Major William Dunlap III (1779–1844) was born on February 8, 1779, in Virginia, the son of William Dunlap II (1744–1816) and Rebecca Robertson (1751–1849). He married Oneida Green and settled in Fayette County, Kentucky. He worked as a farmer and butcher and served one year as mayor of Lexington.
William III’s father, William Dunlap II, was born in Augusta County, Virginia and served in the Revolutionary War until the surrender of Lord Cornwallis. The musket he carried in that war remained in the family for generations; a letter from 1806 describes his boys borrowing it to shoot turkeys over Christmas. William II married Rebecca Robertson, aunt of Chief Justice George Robertson, and the family settled near the present site of Lexington, Kentucky. The Dunlap family traced its American roots to Prof. John Dunlap of the University of Glasgow, who sailed for Virginia in 1730, and was “one of the oldest and most distinguished of the Scotch-Irish Presbyterian families of the South.”

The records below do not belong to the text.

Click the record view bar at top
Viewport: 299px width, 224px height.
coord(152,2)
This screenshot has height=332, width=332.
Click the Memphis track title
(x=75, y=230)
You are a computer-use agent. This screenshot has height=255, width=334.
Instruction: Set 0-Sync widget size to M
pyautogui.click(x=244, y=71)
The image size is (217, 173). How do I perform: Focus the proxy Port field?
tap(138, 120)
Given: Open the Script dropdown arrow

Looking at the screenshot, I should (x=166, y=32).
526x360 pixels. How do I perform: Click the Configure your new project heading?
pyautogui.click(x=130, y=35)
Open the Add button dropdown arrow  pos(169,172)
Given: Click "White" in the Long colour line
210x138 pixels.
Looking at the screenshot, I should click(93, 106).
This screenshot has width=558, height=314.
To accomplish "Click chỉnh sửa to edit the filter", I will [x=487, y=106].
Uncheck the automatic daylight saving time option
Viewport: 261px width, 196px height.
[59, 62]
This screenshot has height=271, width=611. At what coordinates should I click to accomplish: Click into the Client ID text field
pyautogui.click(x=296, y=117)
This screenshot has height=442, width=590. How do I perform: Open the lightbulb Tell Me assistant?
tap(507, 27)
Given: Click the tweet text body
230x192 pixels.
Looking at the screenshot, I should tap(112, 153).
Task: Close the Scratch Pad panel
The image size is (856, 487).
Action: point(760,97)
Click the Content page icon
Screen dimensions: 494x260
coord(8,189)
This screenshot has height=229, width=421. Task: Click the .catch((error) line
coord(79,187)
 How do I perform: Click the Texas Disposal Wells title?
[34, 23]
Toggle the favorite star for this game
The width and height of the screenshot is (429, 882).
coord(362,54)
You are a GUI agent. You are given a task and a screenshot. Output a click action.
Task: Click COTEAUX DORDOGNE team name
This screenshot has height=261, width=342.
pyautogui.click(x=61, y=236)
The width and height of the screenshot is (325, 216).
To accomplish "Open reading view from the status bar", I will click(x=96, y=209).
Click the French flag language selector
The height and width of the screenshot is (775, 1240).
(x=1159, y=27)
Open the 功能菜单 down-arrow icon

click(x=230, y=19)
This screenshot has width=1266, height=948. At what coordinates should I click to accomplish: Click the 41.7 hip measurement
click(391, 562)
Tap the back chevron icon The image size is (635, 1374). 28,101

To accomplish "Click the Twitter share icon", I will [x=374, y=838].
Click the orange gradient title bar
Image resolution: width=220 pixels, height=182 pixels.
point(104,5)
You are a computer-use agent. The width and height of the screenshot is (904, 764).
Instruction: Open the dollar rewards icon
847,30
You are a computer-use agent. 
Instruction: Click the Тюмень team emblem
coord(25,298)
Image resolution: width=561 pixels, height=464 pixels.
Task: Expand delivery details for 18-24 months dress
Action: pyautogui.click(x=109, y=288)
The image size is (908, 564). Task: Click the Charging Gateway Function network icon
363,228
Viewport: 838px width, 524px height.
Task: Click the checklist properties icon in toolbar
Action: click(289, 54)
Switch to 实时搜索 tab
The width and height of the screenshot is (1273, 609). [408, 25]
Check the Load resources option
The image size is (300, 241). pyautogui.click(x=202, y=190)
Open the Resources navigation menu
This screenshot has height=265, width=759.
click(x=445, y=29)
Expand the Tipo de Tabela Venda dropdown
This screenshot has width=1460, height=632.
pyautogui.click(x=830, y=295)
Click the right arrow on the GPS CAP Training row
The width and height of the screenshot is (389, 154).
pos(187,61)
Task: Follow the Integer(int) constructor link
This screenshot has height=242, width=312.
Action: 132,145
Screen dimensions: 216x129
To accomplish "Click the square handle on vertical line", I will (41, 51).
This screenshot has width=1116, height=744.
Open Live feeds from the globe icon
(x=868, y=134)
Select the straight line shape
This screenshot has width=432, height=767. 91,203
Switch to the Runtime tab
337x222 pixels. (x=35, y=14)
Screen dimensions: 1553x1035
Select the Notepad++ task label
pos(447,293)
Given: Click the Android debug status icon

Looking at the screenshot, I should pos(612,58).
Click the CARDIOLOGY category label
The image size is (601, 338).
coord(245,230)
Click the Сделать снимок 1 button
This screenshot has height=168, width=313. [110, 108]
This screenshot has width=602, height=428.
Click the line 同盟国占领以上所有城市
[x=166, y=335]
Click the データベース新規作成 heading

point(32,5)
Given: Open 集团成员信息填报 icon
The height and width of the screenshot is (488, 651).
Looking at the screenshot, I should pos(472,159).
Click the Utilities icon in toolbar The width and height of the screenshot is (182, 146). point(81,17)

William III and Oneida had many children, including Harriet (1811–1887), Alexander, Andrew, Frank, George, Green, James, John, Louisa, Martha, Mary, and Minerva. Among them was Mary Jane Dunlap (1814–1906), who married Joseph Hopper (1782–1860) in 1840. Through that marriage, the Dunlap Presbyterian heritage passed into the Hopper family.
William III’s siblings included Major Alexander Dunlap, who served in the War of 1812 and the Mexican War; Col. John Dunlap, who served in the Black Hawk War; and Rev. James Dunlap (1773–1866), a Baptist minister for over half a century who fathered thirteen children and left 209 descendants in four generations.
William Dunlap III died on January 2, 1844, in Fayette County, Kentucky.